Two personalities dominate The Wind And The Lion: Roosevelt (Brian Keith) and the romanticized bandit Raisuli (Sean Connery). Keith sounds nothing like Roosevelt, who spoke with the now extinct non-rhotic accent of the old upper crust, and Connery, no one’s idea of a Berber, looks nothing like the rotund Raisuli and sounds exactly like, well, Sean Connery. They’re the mythic versions of these two historical figures—especially Keith, who gives the definitive portrayal of how Americans prefer to imagine the boxing, sleeve-rolling 26th president. (One suspects that Milius’ identification with Roosevelt—a figure he’d return to in the miniseries Rough Riders—comes partly from the fact that they both had severe asthma.)

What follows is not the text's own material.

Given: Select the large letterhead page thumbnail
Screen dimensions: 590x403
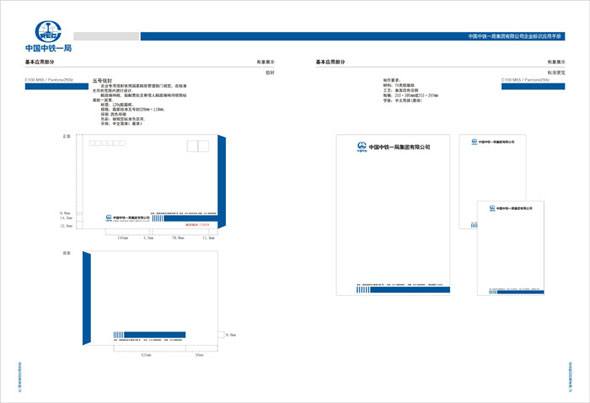Looking at the screenshot, I should (x=393, y=215).

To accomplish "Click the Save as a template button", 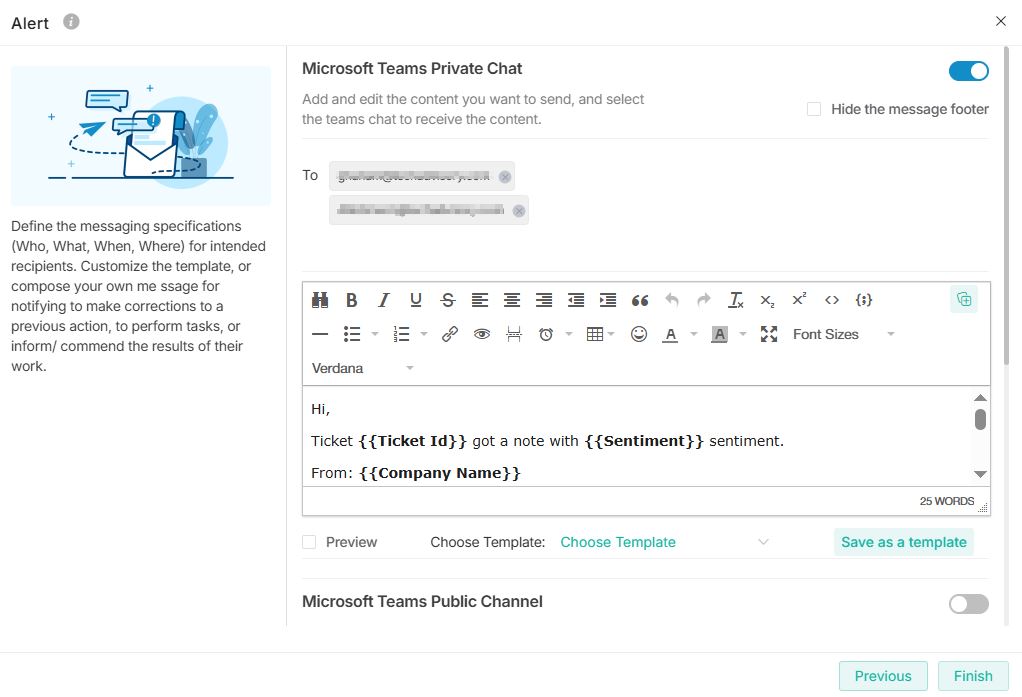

Among many other things, The Wind And The Lion changes the 64-year-old Ion Perdicaris into Eden Perdicaris (Candice Bergen), a young woman with two children, turning the fairly cut-and-dried kidnapping—settled through little more than diplomatic pressure—into the stuff of classic adventure, with charging riders on horseback, skirmishes in city streets, and plenty of rattling, slicing sabers. This is a world of rousing conflicts, made melancholy by the understanding that, even if any of it ever existed, it would be long obsolete. (Still, Milius finds plenty of reasons to poke at the era’s politicking.)
Milius himself is a personality out of time, enough to later be mythologized as The Big Lebowski’s Walter Sobchak. The Wind And The Lion—which was a hit, but not on the order of Milius’ later Conan The Barbarian or Red Dawn—never feels like the product of post-Vietnam America; it just comes from Milius’ imagination, where history and fantasy meet each other halfway. If anyone is going to make imperialist rah-rah, it might as well be a true believer with a style that makes Raiders Of The Lost Ark look like an ironic send-up.
Availability: The Wind And The Lion is available on Blu-ray or DVD from Netflix or possibly your local video store/library. It can also be rented or purchased from the major digital outlets.